Would you return the entries exactly, with every line intact?

* _Saved entries_:

++++++++

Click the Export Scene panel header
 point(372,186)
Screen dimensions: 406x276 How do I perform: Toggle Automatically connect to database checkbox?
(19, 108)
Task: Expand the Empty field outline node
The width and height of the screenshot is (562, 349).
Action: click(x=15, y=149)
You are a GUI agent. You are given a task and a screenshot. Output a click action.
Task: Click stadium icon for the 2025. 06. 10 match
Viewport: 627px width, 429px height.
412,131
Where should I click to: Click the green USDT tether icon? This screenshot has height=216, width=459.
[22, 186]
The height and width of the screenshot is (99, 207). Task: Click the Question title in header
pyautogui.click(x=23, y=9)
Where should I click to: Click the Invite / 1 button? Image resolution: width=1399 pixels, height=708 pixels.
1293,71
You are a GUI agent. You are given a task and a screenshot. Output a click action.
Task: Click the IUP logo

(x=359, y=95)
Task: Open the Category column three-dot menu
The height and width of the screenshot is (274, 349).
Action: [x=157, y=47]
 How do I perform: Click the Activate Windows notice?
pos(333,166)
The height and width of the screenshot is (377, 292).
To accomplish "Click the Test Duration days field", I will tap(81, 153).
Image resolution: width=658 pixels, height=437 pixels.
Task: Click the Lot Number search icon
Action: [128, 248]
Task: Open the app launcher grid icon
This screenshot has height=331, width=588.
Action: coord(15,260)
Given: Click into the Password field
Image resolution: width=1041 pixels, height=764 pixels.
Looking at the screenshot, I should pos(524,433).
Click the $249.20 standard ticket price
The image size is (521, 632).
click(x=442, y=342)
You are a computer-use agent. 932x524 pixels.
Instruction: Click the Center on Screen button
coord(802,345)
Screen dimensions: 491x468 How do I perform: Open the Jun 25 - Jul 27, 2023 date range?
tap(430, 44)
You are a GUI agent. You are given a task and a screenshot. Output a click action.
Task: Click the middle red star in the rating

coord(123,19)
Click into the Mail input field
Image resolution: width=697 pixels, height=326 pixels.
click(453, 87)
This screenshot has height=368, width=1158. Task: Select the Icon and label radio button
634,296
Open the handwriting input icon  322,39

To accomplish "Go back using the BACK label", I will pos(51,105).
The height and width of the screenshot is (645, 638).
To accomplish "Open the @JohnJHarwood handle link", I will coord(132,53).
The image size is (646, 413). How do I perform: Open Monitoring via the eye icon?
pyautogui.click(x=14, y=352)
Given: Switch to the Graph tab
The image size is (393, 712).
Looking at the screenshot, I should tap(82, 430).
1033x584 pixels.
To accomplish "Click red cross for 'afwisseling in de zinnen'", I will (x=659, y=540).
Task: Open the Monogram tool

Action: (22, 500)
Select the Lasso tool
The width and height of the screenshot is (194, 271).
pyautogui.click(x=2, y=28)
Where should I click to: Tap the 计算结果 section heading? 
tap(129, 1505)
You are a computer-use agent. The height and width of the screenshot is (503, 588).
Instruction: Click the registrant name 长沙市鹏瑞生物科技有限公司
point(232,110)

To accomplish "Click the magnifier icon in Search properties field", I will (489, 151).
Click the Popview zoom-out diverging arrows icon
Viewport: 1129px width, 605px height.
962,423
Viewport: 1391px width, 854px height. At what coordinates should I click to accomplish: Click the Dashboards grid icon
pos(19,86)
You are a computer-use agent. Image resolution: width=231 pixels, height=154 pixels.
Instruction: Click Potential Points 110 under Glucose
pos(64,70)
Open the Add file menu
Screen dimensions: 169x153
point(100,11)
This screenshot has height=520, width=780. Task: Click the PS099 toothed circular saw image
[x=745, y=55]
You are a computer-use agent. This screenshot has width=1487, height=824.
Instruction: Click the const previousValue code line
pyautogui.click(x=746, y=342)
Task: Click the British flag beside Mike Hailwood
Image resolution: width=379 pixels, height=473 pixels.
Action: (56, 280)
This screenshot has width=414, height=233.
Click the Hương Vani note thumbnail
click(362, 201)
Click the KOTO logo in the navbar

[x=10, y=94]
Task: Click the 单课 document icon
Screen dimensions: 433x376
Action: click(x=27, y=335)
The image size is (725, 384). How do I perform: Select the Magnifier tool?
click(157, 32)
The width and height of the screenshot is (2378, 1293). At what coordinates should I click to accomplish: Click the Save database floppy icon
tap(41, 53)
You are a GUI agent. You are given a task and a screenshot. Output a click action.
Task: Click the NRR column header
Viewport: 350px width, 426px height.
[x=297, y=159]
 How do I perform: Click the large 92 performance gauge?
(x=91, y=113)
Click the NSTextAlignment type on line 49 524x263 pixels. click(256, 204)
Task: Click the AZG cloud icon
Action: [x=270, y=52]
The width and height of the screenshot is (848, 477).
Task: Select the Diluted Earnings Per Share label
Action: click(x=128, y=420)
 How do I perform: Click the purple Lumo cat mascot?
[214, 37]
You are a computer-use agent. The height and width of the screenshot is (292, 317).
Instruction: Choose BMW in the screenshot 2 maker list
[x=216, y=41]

++++++++

* _TASK RESULT_:
Click the Export Scene panel header
 point(372,186)
Screen dimensions: 406x276 How do I perform: Toggle Automatically connect to database checkbox?
(19, 108)
Task: Expand the Empty field outline node
The width and height of the screenshot is (562, 349).
Action: click(x=15, y=149)
You are a GUI agent. You are given a task and a screenshot. Output a click action.
Task: Click stadium icon for the 2025. 06. 10 match
Viewport: 627px width, 429px height.
412,131
Where should I click to: Click the green USDT tether icon? This screenshot has height=216, width=459.
[22, 186]
The height and width of the screenshot is (99, 207). Task: Click the Question title in header
pyautogui.click(x=23, y=9)
Where should I click to: Click the Invite / 1 button? Image resolution: width=1399 pixels, height=708 pixels.
1293,71
You are a GUI agent. You are given a task and a screenshot. Output a click action.
Task: Click the IUP logo

(x=359, y=95)
Task: Open the Category column three-dot menu
The height and width of the screenshot is (274, 349).
Action: [x=157, y=47]
 How do I perform: Click the Activate Windows notice?
pos(333,166)
The height and width of the screenshot is (377, 292).
To accomplish "Click the Test Duration days field", I will tap(81, 153).
Image resolution: width=658 pixels, height=437 pixels.
Task: Click the Lot Number search icon
Action: [128, 248]
Task: Open the app launcher grid icon
This screenshot has height=331, width=588.
Action: coord(15,260)
Given: Click into the Password field
Image resolution: width=1041 pixels, height=764 pixels.
Looking at the screenshot, I should pos(524,433).
Click the $249.20 standard ticket price
The image size is (521, 632).
click(x=442, y=342)
You are a computer-use agent. 932x524 pixels.
Instruction: Click the Center on Screen button
coord(802,345)
Screen dimensions: 491x468 How do I perform: Open the Jun 25 - Jul 27, 2023 date range?
tap(430, 44)
You are a GUI agent. You are given a task and a screenshot. Output a click action.
Task: Click the middle red star in the rating

coord(123,19)
Click into the Mail input field
Image resolution: width=697 pixels, height=326 pixels.
click(453, 87)
This screenshot has height=368, width=1158. Task: Select the Icon and label radio button
634,296
Open the handwriting input icon  322,39

To accomplish "Go back using the BACK label", I will pos(51,105).
The height and width of the screenshot is (645, 638).
To accomplish "Open the @JohnJHarwood handle link", I will coord(132,53).
The image size is (646, 413). How do I perform: Open Monitoring via the eye icon?
pyautogui.click(x=14, y=352)
Given: Switch to the Graph tab
The image size is (393, 712).
Looking at the screenshot, I should tap(82, 430).
1033x584 pixels.
To accomplish "Click red cross for 'afwisseling in de zinnen'", I will (x=659, y=540).
Task: Open the Monogram tool

Action: (22, 500)
Select the Lasso tool
The width and height of the screenshot is (194, 271).
pyautogui.click(x=2, y=28)
Where should I click to: Tap the 计算结果 section heading? 
tap(129, 1505)
You are a computer-use agent. The height and width of the screenshot is (503, 588).
Instruction: Click the registrant name 长沙市鹏瑞生物科技有限公司
point(232,110)

To accomplish "Click the magnifier icon in Search properties field", I will (489, 151).
Click the Popview zoom-out diverging arrows icon
Viewport: 1129px width, 605px height.
962,423
Viewport: 1391px width, 854px height. At what coordinates should I click to accomplish: Click the Dashboards grid icon
pos(19,86)
You are a computer-use agent. Image resolution: width=231 pixels, height=154 pixels.
Instruction: Click Potential Points 110 under Glucose
pos(64,70)
Open the Add file menu
Screen dimensions: 169x153
point(100,11)
This screenshot has height=520, width=780. Task: Click the PS099 toothed circular saw image
[x=745, y=55]
You are a computer-use agent. This screenshot has width=1487, height=824.
Instruction: Click the const previousValue code line
pyautogui.click(x=746, y=342)
Task: Click the British flag beside Mike Hailwood
Image resolution: width=379 pixels, height=473 pixels.
Action: (56, 280)
This screenshot has width=414, height=233.
Click the Hương Vani note thumbnail
click(362, 201)
Click the KOTO logo in the navbar

[x=10, y=94]
Task: Click the 单课 document icon
Screen dimensions: 433x376
Action: click(x=27, y=335)
The image size is (725, 384). How do I perform: Select the Magnifier tool?
click(157, 32)
The width and height of the screenshot is (2378, 1293). At what coordinates should I click to accomplish: Click the Save database floppy icon
tap(41, 53)
You are a GUI agent. You are given a task and a screenshot. Output a click action.
Task: Click the NRR column header
Viewport: 350px width, 426px height.
[x=297, y=159]
 How do I perform: Click the large 92 performance gauge?
(x=91, y=113)
Click the NSTextAlignment type on line 49 524x263 pixels. click(256, 204)
Task: Click the AZG cloud icon
Action: [x=270, y=52]
The width and height of the screenshot is (848, 477).
Task: Select the Diluted Earnings Per Share label
Action: click(x=128, y=420)
 How do I perform: Click the purple Lumo cat mascot?
[214, 37]
You are a computer-use agent. The height and width of the screenshot is (292, 317).
Instruction: Choose BMW in the screenshot 2 maker list
[x=216, y=41]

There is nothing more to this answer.